La cession des activités énergétiques d’Alstom suscite la mobilisation au sommet de l’Etat. Après avoir reçu hier à l’Elysée les patrons de General Electric et de Siemens, le gouvernement s’apprête à saisir l’Autorité des marchés financiers (AMF) sur ce dossier, selon Le Monde. Il s’agirait de s’assurer que le processus de mise en vente soit « ouvert, transparent et non discriminatoire », selon une source citée par le journal, qui précise qu’une telle démarche est exceptionnelle.

Elle viserait à permettre à Siemens de formuler une offre concurrente de celle de General Electric, en ayant accès aux mêmes informations que l’Américain. Le groupe allemand a déjà tenté un rapprochement avec Alstom mais ce dernier l’a rejeté. Si Alstom voit davantage son intérêt dans une opération transatlantique, le gouvernement, lui, semble préférer l’option européenne.

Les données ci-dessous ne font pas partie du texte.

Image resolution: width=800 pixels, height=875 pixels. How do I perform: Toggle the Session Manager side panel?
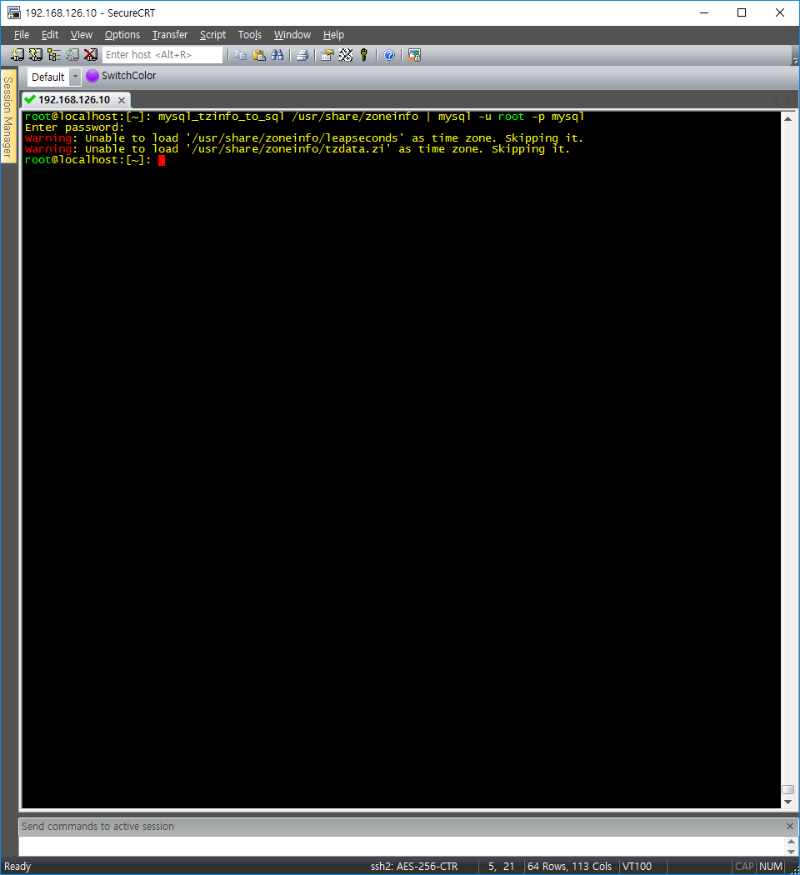click(x=8, y=118)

A moins qu'il ne réfléchisse à une troisième solution, franco-française celle-là. D’après le Nouvel Observateur, l’Etat envisagerait de prendre une participation majoritaire dans Alstom en rachetant la part de Bouygues (29,4%) et, au besoin, en injectant de l’argent frais. « En cédant une partie des 84 % qu'il détient dans (EDF), l'Etat pourrait dégager les 6 milliards d'euros nécessaires, soit 3 milliards pour financer la sortie de Bouygues, actionnaire à 29% d'Alstom et 3 milliards d'euros pour recapitaliser Alstom », indique le site de l’hebdomadaire. Cette nationalisation partielle, réclamée par les syndicats, suscite cependant des réticences de la part du chef de l'Etat qui l'avait refusée aux salariés d'ArcelorMittal à Florange.

L’action Alstom reste suspendue ce mardi dans l’attente d’un conseil d’administration qui doit se tenir en fin d’après-midi. EDF, mais aussi l’AMF, pourraient donc s’inviter dans les débats.